The Skeeters lured famed pitcher Roger Clemens out of retirement, and basketball all-star Tracy McGrady to pitch! While most minor league clubs post up in much smaller markets (and adopt equally colorful mascots) — the Toledo Mud Hens, Chattanooga Lookouts, Albuquerque Isotopes — the Skeeters success inside the nation’s fifth-biggest metropolis means attracting baseball fans and non-fans in season and out.
“On par with [baseball], we’ve got a playground and a splash pad. We've got a swimming pool in our left field corner. It's about affordable family entertainment, and, ‘Oh, by the way, there's a baseball game going on,’” says Scott Podsim, vice president of sales for the Skeeters.
Fans of the ballgame or just Constellation Ballpark know the sights and sounds beg to be photographed, filmed or posted to Facebook, and the action tweeted, texted or tagged for posterity. That complimentary Wi-Fi connects? That’s powered by one gig fiber Internet service from Kinetic Business by Windstream.
“We have signs all around — ‘Complimentary Internet provided by Kinetic Business by Windstream.’ They take that personally!” Podsim says, referring to local Kinetic Business techs. “They take ownership in that, which means that our fans benefit from that too, right?”
The Skeeters’ business operation relies on the Internet for 100 percent of ticket sales. Gone are the days when dad swapped greenbacks for stubs at the stadium ticket window.

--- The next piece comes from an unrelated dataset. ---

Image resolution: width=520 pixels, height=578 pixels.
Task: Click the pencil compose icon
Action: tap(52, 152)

Yes, there’s still a window, and yes, tickets, but the point of sale is an uploaded Internet transaction (the overwhelming majority on the purchasing power of plastic).

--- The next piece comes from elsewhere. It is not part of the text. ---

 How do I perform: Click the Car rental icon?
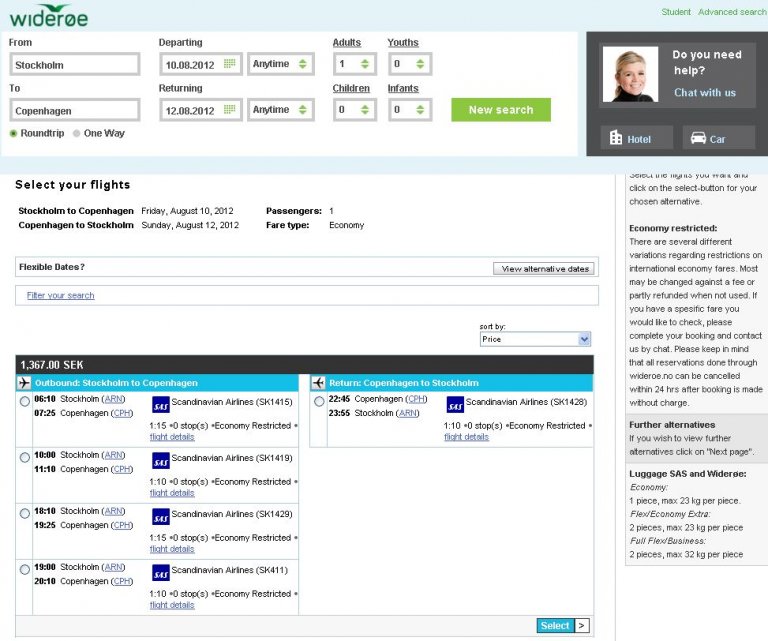[x=698, y=139]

“When I talk about Internet sales, I don't just mean, ‘Bob's at his house, and he's buying tickets for the game that night through an online portal,’ though that’s popular. I mean, when they walk up to the ticket office, all of our ticket sellers are on an online platform … and we're going to process it through an Internet connection,” says Podsim.

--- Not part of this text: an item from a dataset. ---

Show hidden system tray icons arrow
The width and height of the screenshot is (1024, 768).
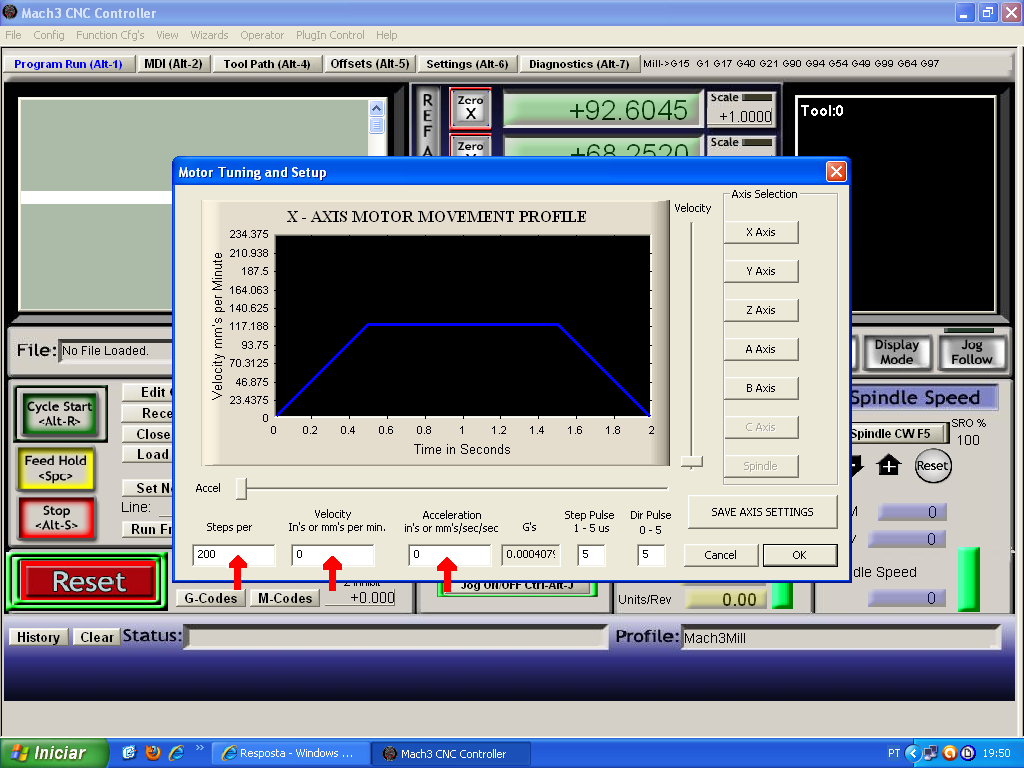(x=912, y=753)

The business office relies on a converged networking solution, Kinetic Business Dynamic IP, that powers both the Internet connection and VoIP services with a 100MB dedicated fiber circuit and is supported by a wireless Internet backup solution to guarantee the network is always up and running. Before Kinetic Business, if the Internet connection failed or slowed to a grind, it could “affect the game day experience of the fan.”
It sucks the juice out of everything, and no Skeeter wants that.
“It's so critical to have that fiber connectivity and that robust system with a good strong backup that we have.… I’ve never seen people more focused on growing business from an operations standpoint,” Podsim says.
He has a strike team of Kinetic Business reps and techs “in my phone” to prove the point.
“I'll call up Dennis or Jason, or Luc.”
Within 20 minutes there are boots on the ground. There’s a diagnostic process, and in the end, a ready report.
“And, to their credit, when we have had some problems, not only have they quickly arrived and started immediately trying to diagnose the issue,” he says. “To their credit, the issue is not typically a Kinetic Business issue.”
This (off-)season the cool ticket is the stadium’s Holiday Lights event. More than 2.5 million lights across eight themed areas — food, shopping, Santa Claus and more!
Whatever the next exciting attraction people will pay to come together to experience, “I can't help but think it's all about your bandwidth and technology,” Podsim says, and Kinetic Business at Constellation Field is fit for the future.